Photos from Antalya Algebra Days VIII
Photos provided by several participants in 2006 are gathered in one big directory, with subdirectories.Here I describe those non-mathematical aspects of the conference that can be illustrated with the photographs provided.
Antalya Hotel is on a quiet street parallel to the main road along the coast east of the city center. No rooms face the street. The hotel is atop a cliff, from which there is a view of the mountains on the other side of the Bay of Antalya.
One can reach the sea from the hotel by passing through an arbor and descending stairs to a platform, from which there is a ladder into the water.
On the first evening of the conference, there was a reception behind the hotel, beneath the plane-tree at the edge of the cliff in the setting sun. Among the Anatolian beverages available were fruit-juice and wine (with Doritos!) along with rakı and beer.
The Friday-afternoon excursion to Selge involved a long bus-ride. Along the way, we first stopped for tea along the shore of the Eurymedon River.
The River is now Köprü Çayı, presumably because its banks narrow into a canyon, spanned by an ancient bridge (köprü)—our next stop. Many people were photographed on the bridge, or as they descended to the river and milled about on the rocks there before climbing back up. Though the bridge does carry light automobile traffic, some wondered just how secure it was.
Selge itself was way up above the bridge, on a mountain-top. The bus took many hairpin turns as it climbed the face of the mountain; but we also passed through forest. When we reached the living village, we were greeted by girls and boys. The women wanted to sell things, such as wooden spoons carved from the strawberry trees growing about. I know the source of the wood, because I asked one of the women. It was hard to get her to speak Turkish rather than German; but she showed me one of the trees, growing out of the sides of the old theater.

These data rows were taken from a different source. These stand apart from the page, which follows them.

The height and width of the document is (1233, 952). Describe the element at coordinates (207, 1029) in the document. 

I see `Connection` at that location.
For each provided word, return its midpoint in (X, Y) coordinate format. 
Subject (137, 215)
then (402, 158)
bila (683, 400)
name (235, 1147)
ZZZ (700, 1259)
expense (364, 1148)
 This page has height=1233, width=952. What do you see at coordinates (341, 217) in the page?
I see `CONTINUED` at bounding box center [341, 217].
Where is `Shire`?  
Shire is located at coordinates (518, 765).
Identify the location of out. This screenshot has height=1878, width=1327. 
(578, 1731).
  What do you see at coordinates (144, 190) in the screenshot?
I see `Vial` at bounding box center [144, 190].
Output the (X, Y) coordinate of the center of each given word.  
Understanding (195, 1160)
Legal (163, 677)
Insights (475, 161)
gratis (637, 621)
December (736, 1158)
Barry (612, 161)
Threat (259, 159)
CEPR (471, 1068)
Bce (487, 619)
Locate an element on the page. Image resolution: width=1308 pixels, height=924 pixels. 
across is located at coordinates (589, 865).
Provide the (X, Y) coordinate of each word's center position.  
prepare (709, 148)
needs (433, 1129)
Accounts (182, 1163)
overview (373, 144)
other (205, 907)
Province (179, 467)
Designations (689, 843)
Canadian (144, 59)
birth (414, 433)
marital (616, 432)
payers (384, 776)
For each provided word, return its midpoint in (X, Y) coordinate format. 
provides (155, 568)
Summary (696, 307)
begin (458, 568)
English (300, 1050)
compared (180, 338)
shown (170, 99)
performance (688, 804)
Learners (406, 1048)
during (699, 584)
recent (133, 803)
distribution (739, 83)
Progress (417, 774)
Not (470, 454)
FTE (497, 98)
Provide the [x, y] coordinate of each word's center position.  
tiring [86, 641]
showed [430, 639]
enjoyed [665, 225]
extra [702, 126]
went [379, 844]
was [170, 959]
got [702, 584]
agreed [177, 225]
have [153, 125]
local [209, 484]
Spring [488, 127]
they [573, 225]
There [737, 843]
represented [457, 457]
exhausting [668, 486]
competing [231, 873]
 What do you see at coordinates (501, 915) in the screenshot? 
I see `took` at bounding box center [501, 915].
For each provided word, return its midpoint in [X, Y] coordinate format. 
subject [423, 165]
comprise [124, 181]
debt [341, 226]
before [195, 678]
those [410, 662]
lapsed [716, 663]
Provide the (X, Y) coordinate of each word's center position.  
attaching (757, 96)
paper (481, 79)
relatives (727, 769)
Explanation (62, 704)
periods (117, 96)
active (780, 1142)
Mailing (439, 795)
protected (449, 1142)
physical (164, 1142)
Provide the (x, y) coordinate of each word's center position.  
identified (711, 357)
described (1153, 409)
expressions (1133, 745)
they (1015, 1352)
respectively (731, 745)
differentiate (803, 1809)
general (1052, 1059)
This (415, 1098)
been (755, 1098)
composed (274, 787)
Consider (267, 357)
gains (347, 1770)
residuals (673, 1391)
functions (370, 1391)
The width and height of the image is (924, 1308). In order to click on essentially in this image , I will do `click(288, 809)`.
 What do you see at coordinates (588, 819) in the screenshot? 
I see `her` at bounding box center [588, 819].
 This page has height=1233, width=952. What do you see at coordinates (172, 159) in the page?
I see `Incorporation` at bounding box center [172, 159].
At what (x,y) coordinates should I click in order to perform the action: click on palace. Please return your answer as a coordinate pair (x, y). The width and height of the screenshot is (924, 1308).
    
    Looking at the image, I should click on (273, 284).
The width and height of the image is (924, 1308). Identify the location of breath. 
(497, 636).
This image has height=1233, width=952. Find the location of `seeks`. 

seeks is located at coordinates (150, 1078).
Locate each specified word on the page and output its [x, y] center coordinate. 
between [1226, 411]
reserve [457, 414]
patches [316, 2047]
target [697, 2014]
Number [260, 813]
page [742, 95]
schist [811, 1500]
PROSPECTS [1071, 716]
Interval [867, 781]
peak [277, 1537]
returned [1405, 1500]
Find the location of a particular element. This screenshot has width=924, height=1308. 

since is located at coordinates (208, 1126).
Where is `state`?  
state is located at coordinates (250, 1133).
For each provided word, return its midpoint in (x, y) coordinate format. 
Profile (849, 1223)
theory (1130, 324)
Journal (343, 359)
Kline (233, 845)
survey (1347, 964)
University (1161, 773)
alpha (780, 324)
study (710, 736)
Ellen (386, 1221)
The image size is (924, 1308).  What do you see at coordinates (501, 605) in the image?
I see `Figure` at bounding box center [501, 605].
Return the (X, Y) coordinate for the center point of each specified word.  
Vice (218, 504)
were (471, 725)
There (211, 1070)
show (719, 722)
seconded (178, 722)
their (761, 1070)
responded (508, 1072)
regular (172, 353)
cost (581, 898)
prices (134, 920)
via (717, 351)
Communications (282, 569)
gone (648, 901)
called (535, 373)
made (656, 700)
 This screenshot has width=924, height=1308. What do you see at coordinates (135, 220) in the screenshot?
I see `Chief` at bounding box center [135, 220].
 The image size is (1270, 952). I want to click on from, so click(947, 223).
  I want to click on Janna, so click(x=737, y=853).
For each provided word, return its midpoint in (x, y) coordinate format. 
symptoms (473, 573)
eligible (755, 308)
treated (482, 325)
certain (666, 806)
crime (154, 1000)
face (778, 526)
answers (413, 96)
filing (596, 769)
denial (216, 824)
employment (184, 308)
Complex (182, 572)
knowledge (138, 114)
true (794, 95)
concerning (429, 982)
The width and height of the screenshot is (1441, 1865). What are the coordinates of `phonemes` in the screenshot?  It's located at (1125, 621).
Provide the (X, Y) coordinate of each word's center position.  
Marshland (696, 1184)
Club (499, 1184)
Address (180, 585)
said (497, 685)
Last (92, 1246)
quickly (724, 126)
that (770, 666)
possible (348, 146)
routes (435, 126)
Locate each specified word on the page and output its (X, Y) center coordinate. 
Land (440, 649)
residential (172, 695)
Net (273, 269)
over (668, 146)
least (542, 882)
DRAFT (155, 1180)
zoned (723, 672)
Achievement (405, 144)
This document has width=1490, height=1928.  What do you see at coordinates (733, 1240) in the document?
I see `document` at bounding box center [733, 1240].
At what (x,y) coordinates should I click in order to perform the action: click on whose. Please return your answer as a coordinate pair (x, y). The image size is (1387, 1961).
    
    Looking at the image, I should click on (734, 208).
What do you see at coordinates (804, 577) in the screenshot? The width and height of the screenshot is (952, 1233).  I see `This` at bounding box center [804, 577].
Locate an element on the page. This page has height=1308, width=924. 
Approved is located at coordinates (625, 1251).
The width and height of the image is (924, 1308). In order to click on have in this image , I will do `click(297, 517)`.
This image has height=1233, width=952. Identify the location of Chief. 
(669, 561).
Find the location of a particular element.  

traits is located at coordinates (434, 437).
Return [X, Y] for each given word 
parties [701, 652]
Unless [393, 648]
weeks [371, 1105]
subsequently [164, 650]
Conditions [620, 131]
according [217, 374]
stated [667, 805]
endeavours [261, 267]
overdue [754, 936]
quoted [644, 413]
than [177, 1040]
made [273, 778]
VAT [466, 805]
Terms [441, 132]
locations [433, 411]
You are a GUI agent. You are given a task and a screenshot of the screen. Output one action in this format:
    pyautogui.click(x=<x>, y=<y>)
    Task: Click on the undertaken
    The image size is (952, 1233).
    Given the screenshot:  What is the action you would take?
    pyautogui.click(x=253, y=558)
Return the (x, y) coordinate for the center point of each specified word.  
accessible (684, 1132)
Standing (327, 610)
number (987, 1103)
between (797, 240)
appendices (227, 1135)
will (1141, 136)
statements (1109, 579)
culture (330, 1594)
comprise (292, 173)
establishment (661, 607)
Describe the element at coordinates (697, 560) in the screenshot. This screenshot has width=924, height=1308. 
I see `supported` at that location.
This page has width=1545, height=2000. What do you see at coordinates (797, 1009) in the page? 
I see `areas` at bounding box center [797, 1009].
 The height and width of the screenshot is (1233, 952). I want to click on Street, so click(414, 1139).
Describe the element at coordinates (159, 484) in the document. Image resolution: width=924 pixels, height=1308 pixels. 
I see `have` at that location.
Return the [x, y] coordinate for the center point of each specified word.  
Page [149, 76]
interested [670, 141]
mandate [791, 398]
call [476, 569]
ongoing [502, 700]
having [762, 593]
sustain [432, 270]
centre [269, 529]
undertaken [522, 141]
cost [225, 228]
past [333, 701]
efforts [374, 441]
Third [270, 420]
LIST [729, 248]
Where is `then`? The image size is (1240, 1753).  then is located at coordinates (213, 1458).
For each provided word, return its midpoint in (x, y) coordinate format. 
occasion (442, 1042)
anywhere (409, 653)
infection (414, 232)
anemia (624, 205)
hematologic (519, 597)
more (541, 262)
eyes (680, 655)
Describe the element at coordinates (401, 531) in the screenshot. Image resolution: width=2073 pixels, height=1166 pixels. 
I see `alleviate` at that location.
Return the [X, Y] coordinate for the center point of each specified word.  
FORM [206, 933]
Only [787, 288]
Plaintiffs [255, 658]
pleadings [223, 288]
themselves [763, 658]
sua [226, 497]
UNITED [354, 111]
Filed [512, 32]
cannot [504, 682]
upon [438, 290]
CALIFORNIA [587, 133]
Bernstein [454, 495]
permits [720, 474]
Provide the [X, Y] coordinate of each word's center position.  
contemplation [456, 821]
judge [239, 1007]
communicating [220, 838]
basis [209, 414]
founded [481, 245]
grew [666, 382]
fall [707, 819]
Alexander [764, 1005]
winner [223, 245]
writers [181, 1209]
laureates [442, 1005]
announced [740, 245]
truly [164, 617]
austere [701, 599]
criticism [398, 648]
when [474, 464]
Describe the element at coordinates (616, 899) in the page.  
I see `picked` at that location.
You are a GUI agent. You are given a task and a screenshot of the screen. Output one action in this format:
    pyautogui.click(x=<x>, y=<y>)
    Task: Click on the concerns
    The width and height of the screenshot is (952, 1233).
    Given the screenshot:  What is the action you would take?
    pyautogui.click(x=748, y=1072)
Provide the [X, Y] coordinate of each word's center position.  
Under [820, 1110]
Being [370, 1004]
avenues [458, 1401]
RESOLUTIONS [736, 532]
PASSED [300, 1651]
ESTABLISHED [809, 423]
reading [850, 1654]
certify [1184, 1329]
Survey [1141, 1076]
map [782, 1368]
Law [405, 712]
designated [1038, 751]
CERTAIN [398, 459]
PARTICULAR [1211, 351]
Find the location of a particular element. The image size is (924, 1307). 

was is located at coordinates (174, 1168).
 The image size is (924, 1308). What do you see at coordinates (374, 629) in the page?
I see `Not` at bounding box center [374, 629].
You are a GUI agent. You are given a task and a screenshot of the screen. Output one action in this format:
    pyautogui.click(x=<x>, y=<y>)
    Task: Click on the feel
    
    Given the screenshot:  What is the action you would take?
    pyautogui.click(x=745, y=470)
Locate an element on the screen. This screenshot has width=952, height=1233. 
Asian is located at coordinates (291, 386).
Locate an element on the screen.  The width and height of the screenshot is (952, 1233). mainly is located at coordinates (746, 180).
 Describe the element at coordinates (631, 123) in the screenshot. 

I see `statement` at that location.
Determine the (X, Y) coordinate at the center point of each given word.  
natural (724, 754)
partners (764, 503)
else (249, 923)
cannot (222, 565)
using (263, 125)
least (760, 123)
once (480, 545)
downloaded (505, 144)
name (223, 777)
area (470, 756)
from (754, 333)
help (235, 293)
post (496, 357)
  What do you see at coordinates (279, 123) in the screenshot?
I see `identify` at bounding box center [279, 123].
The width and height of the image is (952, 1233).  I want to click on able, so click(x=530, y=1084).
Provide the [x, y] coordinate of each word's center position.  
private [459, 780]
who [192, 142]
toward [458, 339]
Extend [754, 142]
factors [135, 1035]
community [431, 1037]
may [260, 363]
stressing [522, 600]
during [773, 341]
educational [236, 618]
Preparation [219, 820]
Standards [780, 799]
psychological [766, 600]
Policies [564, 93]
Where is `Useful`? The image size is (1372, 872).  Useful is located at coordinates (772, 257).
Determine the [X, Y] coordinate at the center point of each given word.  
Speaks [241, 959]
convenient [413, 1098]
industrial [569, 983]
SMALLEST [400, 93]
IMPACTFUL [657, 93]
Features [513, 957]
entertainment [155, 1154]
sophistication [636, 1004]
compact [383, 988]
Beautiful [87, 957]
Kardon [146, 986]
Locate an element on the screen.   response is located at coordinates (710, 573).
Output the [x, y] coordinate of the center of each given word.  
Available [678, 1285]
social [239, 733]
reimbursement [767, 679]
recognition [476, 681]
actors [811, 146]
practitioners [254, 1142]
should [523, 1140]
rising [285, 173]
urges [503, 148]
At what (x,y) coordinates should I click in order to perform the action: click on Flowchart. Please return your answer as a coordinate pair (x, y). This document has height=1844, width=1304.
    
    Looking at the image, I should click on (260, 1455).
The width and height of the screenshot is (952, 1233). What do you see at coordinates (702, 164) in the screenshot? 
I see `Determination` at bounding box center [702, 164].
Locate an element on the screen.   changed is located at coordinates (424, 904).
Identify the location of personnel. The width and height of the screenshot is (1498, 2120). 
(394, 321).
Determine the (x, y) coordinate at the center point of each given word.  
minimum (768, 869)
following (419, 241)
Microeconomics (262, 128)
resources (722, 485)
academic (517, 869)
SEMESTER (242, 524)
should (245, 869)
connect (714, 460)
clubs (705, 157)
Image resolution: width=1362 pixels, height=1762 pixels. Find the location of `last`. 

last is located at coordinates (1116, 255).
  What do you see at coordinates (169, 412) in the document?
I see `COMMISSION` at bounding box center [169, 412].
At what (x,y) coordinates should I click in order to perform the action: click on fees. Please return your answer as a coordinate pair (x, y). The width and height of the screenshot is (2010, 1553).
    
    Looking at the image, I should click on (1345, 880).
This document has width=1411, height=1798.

Not much remains of the ancient city but the theater, into which we clambered. Supposedly the theater had space for twenty thousand spectators. The existing village is said to have but a thousand residents, and the orchestra of the theater is used mainly by cows.
I think many of us wondered how the ancient city could have supported so many people. My guess is that the mountain-top had a lot more topsoil in those days, now lost through human activity. Now the sides of the hills are levelled out into terraces. We asked a woman about one field, where onions and wheat were growing. She said they also grew barley and oats.
“Abla,” I asked, “who eats the oats?”
“Nobody,” she said; “just the animals.”
“But I eat oats!” I pointed out.
“Afiyet olsun!” she wished me; “Bon appetit!”
I did buy one of her strawberry-wood spoons.